WHAT THE EXERCISE ASKS:
With the pictures removed, write out the data below exactly.

(Dataset entries)
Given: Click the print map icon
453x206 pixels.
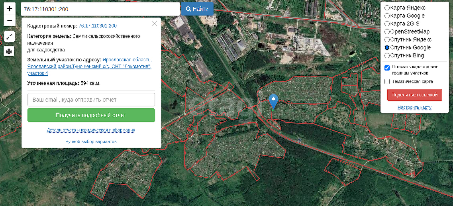Looking at the screenshot, I should [10, 51].
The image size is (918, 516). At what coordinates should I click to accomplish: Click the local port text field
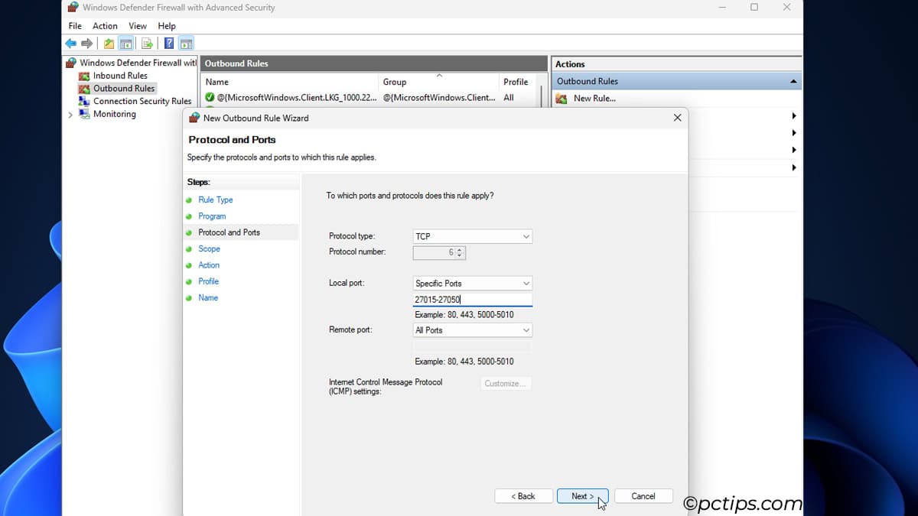472,300
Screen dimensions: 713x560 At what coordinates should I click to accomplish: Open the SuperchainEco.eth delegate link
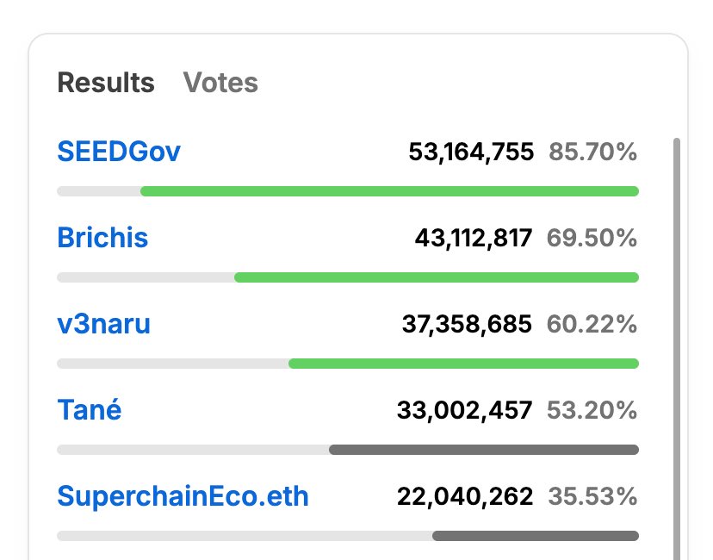(183, 496)
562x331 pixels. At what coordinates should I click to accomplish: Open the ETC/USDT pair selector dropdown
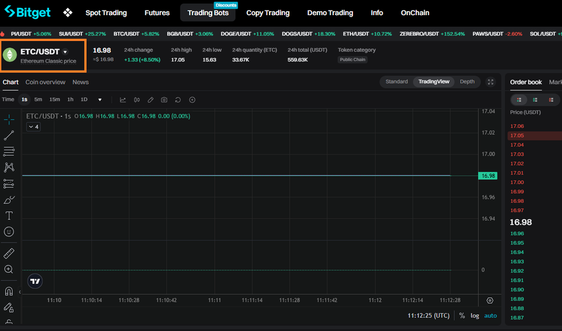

WRITTEN SOLUTION:
Given: Click the print map icon
453x206 pixels.
Looking at the screenshot, I should [10, 51].
The image size is (918, 516). At what coordinates should I click to accomplish: Click the local port text field
472,300
Screen dimensions: 713x560 At what coordinates should I click to accomplish: Open the SuperchainEco.eth delegate link
(183, 496)
562x331 pixels. At what coordinates should I click to accomplish: Open the ETC/USDT pair selector dropdown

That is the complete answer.